UNITED NATIONS — The U.S. asked countries on Monday to do more to help dislodge Venezuelan President Nicolás Maduro from power, including freezing assets of Venezuela’s state oil company and denying visas to members of Maduro’s “inner circle.”
That call came days after Maduro blocked American aid deliveries into the country, an act that opposition leaders — including self-declared interim president Juan Guaidó — hope paints Maduro as insensitive to the plight of his people.
Addressing regional leaders in Bogotá, Colombia, Vice President Mike Pence said he remained confident Venezuela was continuing its “journey from tyranny to freedom, but he said Guaidó needs as much help as he can get.
“We urge you to transfer ownership of Venezuelan assets in your country from Maduro’s henchmen to President Guaidó’s government, and to do so immediately.”
The U.S. sanctioned Venezuelan state oil firm PDVSA in January and ordered that the firm’s profits — including those of its American subsidiary CITGO — be held in reserve until the money could be transferred to Guaidó and his appointed officials.
In the weeks since, the U.K. blocked Maduro from withdrawing gold reserves from the Bank of England, Bulgaria has started probing possible Venezuelan government money-laundering and China scrapped a joint energy project.

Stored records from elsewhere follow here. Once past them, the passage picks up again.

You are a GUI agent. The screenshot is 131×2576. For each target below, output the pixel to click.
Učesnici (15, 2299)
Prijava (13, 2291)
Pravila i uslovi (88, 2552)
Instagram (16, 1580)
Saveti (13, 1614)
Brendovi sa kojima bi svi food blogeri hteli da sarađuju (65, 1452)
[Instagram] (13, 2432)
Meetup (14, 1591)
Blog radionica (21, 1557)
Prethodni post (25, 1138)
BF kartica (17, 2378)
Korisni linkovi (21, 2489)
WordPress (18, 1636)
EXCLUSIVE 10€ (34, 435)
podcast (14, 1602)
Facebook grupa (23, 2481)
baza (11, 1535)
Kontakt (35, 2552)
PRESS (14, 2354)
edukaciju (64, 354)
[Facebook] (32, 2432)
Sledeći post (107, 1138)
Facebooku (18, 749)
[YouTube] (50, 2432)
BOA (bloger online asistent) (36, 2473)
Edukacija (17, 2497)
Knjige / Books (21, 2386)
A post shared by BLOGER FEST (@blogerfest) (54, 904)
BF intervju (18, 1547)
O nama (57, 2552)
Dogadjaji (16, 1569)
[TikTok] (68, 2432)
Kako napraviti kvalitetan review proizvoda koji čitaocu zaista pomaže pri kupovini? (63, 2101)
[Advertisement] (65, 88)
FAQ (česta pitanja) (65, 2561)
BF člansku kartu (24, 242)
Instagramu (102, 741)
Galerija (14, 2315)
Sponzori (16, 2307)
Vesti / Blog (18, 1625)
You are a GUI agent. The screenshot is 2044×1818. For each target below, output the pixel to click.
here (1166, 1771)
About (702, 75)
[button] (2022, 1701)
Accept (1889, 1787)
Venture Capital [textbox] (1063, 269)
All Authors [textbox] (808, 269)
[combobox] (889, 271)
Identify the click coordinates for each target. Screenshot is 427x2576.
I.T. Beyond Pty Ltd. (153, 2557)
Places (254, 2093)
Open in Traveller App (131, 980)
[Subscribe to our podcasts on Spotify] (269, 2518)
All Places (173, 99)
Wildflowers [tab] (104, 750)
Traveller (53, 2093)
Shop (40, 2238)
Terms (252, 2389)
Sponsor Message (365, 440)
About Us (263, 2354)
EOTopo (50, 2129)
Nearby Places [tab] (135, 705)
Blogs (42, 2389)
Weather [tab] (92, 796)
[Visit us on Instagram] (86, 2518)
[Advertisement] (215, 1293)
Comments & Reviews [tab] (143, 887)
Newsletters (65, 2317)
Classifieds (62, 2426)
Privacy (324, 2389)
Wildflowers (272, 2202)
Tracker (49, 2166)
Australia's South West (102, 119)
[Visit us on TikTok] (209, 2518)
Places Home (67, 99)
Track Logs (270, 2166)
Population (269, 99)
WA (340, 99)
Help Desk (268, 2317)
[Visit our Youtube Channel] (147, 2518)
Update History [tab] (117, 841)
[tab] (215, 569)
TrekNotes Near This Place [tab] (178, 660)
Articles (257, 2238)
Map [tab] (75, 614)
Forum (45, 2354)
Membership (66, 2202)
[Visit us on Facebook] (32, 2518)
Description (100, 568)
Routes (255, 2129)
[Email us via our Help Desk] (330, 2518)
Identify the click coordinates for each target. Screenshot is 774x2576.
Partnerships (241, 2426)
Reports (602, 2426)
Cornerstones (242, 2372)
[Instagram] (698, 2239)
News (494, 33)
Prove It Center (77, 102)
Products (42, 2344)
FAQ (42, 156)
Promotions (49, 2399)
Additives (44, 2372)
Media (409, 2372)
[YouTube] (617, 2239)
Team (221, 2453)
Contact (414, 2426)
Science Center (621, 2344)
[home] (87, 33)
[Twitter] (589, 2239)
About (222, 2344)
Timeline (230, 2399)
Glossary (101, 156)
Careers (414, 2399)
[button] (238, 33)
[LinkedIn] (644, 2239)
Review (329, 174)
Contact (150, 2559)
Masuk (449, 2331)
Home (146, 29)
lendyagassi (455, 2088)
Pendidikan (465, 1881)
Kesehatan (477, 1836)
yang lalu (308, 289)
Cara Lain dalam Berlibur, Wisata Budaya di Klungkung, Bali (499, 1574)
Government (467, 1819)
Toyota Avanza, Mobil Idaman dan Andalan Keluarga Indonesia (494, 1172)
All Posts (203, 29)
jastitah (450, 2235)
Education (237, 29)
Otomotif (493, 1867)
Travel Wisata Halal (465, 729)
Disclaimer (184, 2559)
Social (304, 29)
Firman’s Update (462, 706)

But not everyone is on board with the U.S. pressure campaign. Mexico has notably joined the likes of Cuba, Turkey and Russia in standing by Maduro and President Juan Manuel Lopez Obrador has refused to join calls for new Venezuelan elections.
“There can be no bystanders in Venezuela’s struggle for freedom.”
“To those nations that have been supporting the Maduro regime, in the wake of the brutality that the world witnessed this weekend, we urge you to reconsider. Reconsider your support for the tyrant.”
Even as Pence made that appeal, he suggested a force even more powerful than the United States was watching to see how countries respond to the Venezuelan crisis.
“To the good people of Venezuela: Seek your freedom. We will go with you. You go with God. Vayan con Dios.”